* What is expected
Return the following records unchanged, starting with the line that contains "Switch to the Dados de contrato tab" and going on through the line that contains "The image size is (489, 293). point(84,30)". Give back only those lines.

--- Start Records shown ---

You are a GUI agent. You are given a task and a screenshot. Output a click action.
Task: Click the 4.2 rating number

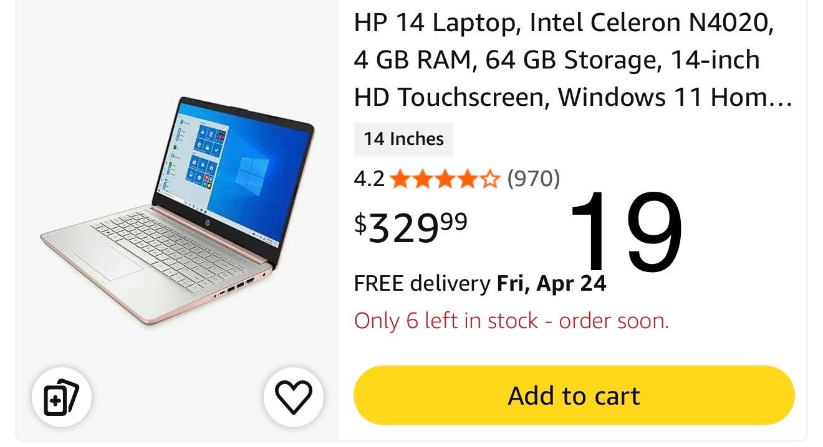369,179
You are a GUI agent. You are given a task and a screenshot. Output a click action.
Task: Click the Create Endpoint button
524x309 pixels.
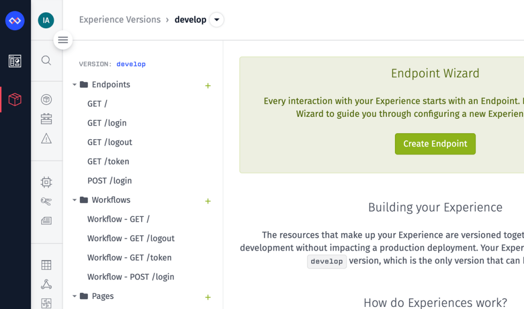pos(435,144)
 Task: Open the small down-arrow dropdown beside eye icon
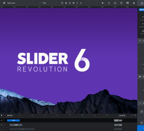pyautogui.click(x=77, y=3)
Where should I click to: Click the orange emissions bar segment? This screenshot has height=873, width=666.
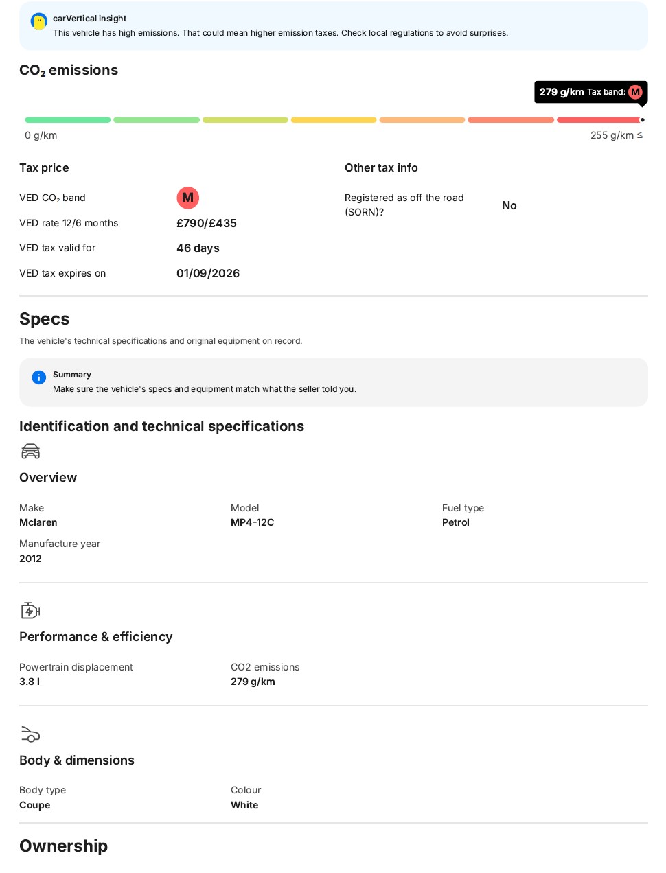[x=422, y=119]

--- End Records shown ---
--- Start Records shown ---

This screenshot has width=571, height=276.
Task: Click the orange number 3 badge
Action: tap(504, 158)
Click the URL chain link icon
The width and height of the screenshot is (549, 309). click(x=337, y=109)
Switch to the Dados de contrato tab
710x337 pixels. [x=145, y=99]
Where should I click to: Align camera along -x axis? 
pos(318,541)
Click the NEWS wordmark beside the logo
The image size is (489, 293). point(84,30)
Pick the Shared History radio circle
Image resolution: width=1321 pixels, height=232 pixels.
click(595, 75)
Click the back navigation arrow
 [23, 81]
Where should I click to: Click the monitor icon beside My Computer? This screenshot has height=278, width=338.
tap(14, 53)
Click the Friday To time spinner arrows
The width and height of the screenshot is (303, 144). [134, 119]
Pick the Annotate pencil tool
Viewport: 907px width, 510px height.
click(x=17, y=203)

--- End Records shown ---

* Exercise output
Switch to the Dados de contrato tab
710x337 pixels. [x=145, y=99]
Where should I click to: Align camera along -x axis? 
pos(318,541)
Click the NEWS wordmark beside the logo
The image size is (489, 293). point(84,30)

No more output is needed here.